— Из вашего полка? Нет. С тех пор как вас сюда принесли — никого. Было затишье. А что?
— Да так.
Я смотрю в потолок. Я спал последние двое суток, но не выспался. Кажется, я бы и месяц проспал, если бы мне дали.
— Совсем другое дело, — бодро говорит доктор. — Температура уже нормальная. Во всяком случае, настолько, насколько это возможно в таких условиях.
— Ко мне кто-нибудь приходил?
— А что, вы кого-то ждали? Архиепископа Кентерберийского?
Я игнорирую его насмешку и отворачиваюсь. Может быть, Уилл все же заходил меня проведать, ведь врач наверняка не сторожил мою койку сутками.
— Так что со мной будет дальше? — спрашиваю я.

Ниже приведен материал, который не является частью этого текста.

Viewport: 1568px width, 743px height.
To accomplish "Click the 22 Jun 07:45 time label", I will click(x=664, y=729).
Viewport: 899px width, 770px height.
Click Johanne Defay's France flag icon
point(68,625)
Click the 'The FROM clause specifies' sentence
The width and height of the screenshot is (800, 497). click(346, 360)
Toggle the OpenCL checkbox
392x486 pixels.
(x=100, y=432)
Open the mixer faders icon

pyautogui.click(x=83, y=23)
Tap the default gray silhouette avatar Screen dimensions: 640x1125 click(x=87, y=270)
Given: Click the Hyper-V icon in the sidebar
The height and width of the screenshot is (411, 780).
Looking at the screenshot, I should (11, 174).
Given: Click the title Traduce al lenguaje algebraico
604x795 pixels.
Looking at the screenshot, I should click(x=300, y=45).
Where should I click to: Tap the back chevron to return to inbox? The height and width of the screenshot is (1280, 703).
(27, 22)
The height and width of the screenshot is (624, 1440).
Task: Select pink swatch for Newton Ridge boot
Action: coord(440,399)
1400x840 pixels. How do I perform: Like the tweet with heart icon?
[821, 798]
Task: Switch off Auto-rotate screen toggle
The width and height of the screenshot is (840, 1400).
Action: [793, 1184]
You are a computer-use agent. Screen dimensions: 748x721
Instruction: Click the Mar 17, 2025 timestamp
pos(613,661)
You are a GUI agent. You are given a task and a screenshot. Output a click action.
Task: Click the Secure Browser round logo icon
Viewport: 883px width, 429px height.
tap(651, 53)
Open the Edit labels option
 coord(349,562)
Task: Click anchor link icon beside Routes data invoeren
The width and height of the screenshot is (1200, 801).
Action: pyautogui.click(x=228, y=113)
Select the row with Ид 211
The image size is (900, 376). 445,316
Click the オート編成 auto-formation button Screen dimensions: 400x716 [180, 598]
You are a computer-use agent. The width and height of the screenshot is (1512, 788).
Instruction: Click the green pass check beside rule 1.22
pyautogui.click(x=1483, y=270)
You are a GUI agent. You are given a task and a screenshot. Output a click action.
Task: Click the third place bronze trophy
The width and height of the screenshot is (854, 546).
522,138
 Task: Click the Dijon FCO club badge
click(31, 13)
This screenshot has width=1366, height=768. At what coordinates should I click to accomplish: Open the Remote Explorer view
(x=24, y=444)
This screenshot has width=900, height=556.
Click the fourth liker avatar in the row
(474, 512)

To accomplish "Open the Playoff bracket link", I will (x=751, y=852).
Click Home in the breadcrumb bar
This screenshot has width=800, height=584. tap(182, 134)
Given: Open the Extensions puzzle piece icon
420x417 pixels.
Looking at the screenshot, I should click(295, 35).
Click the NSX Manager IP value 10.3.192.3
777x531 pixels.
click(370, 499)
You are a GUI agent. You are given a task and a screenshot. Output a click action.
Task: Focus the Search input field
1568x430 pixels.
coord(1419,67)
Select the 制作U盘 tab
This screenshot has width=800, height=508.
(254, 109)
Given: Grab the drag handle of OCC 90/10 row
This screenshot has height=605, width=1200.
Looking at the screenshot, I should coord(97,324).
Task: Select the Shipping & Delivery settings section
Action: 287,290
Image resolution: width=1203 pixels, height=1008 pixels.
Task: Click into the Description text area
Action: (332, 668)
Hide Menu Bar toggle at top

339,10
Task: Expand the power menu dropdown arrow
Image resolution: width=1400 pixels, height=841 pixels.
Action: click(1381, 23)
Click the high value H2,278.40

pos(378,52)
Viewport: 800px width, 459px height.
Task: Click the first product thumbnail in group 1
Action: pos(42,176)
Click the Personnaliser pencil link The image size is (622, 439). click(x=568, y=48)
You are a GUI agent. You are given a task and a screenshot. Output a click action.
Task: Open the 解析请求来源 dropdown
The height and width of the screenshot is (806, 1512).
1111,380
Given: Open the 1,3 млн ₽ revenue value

— Обратно в строй, надо думать. Еще денек побудете тут. Пожалуй, вот что: попробуйте встать, прогуляться до столовой и что-нибудь съесть. И побольше горячего сладкого чая, если там найдется. Потом вернетесь сюда и мы посмотрим, как у вас пойдет дело.
Я вздыхаю, стаскиваю себя с кровати, чувствуя, как давит полный мочевой пузырь, и быстро одеваюсь, чтобы пойти в уборную. Отодвигаю полотнище, закрывающее вход в палатку, и делаю полшага наружу, в унылый, сумеречный недосвет. И тут вся вода, скопившаяся на парусине сверху, несколько ведер, разом выливается мне на голову, и я стою, как мокрая тряпка, страстно желая снова заболеть от этого разгула стихий, чтобы с полным правом вернуться в тепло и уют лазарета.
Но к моему разочарованию, я окончательно поправляюсь и вскоре возвращаюсь в строй.
* * *
В тот же день у меня на руке вылезает какая-то сыпь, и рука горит словно в огне. Я провожу еще полдня в палатке лазарета, ожидая своей очереди на прием. Наконец врач бегло осматривает меня и заявляет, что со мной все в порядке — я просто что-то напридумывал и прекрасно могу вернуться в окопы.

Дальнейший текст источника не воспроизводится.